2. Remove redundant trait objects. Another way forward is to separate the multi get operation to an extension trait, and only use multi get in contexts where we don't use trait objects. For example InterpreterStorage::contract_state_range is one function we might[^1] want to use multi-get where no trait objects currently block this implementation.

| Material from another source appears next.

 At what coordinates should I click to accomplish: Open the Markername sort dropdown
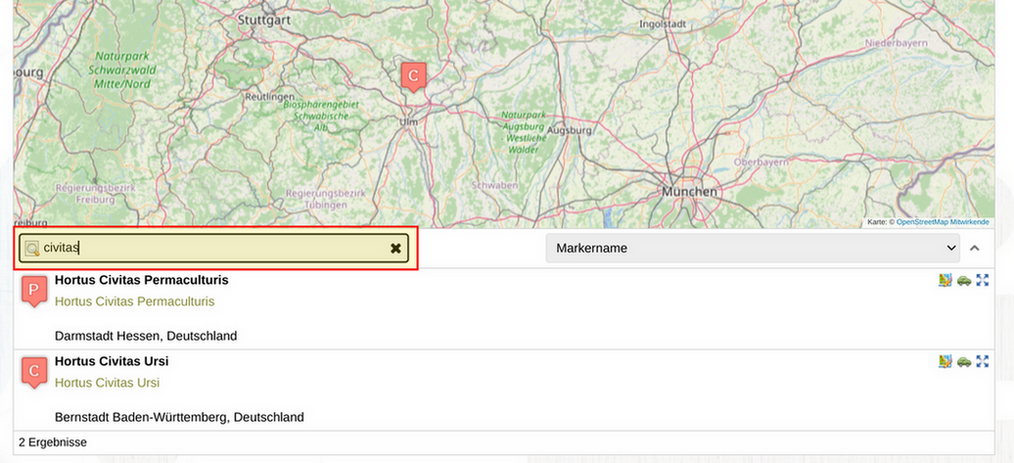[752, 248]

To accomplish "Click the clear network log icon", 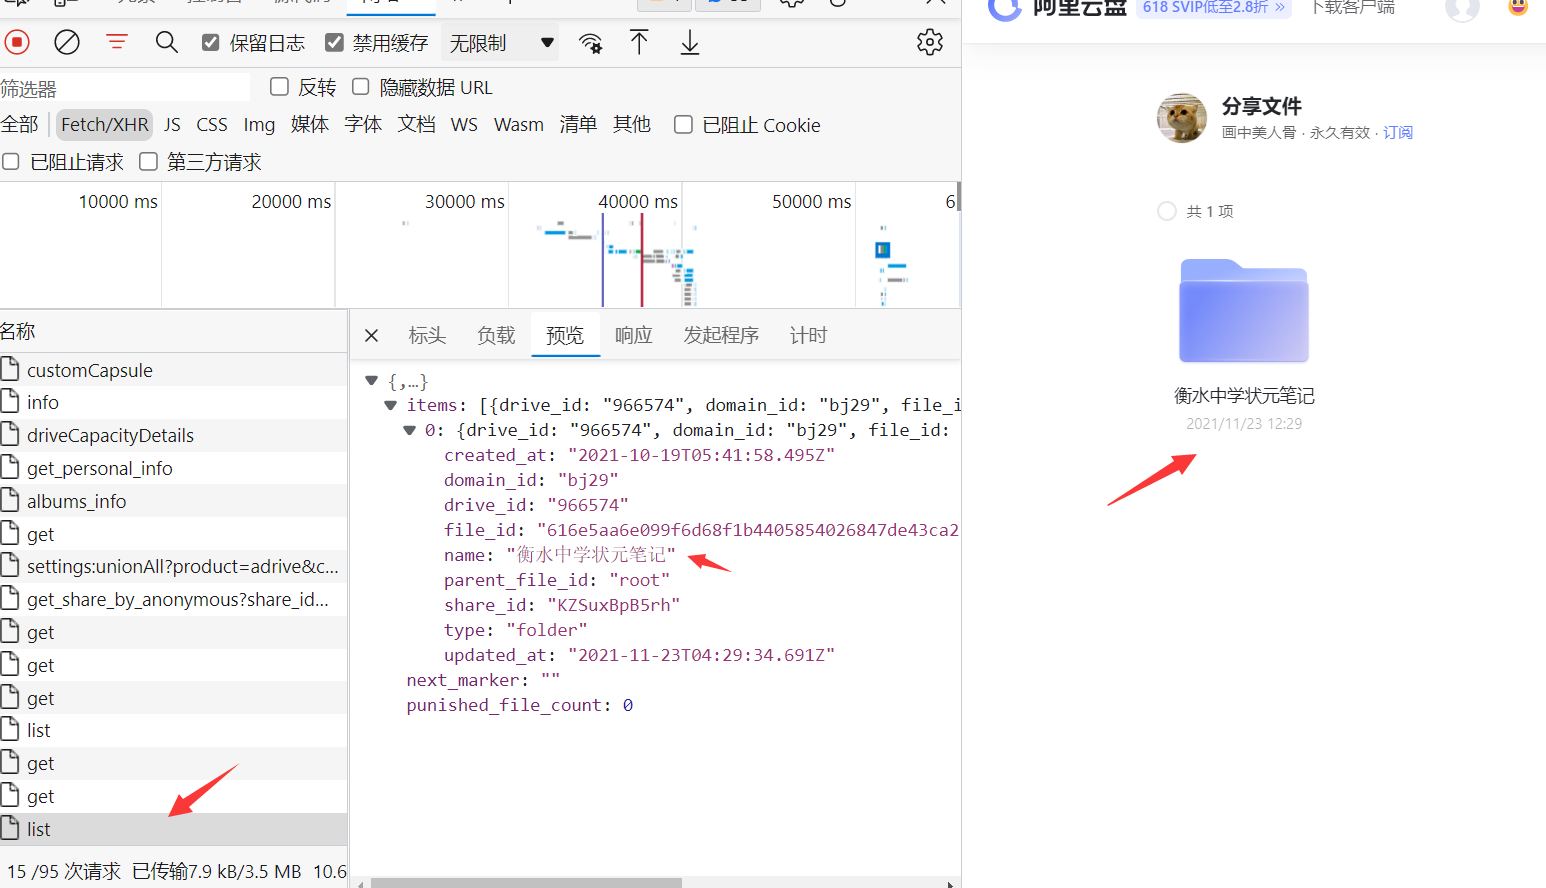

However, from the graphql API when we want to use this function, we'll ultimately access it through the following types:

/// The on-chain view of the database used by the [`ReadView`] to fetch on-chain data.
pub type OnChainView = Arc<dyn OnChainDatabase>;
/// The off-chain view of the database used by the [`ReadView`] to fetch off-chain data.
pub type OffChainView = Arc<dyn OffChainDatabase>;

If we could make OnChainView, OffChainView into concrete types[^2] instead of trait objects we wouldn't need to require object safety for the multi get operation.

[^1]: It is probably more efficient to use a storage-native iterator here such as https://docs.rs/rocksdb/0.22.0/rocksdb/struct.DBCommon.html#method.iterator_cf_opt [^2]: I've used enums in the past for this. The enum_dispatch crate can be used to reduce some boilerplate when using this pattern, but the pattern is still usable without the crate.

How to proceed

I'm leaning on investigating the feasibility of the second solution. I'd love to receive input if there is any other angle we should consider approaching this from, or any problems with either approach.

netrome commented 2 days ago

Another place where we want to use multi get is in OnChainIterableKeyValueView::get_full_block. Here we face the same problem since OnChainIterableKeyValueView wraps an Arc<dyn IterableStore<Column = Column> + Sync + Send> trait object.

netrome commented 1 day ago

We've discussed this in the team now. Since we have pending refactors for the GraphQL API planned, which are lower priority than getting the multi-get in place, we'll stick with object safe implementations of this functionality. For the object safe implementation, we prefer boxed iterators over slices/vectors.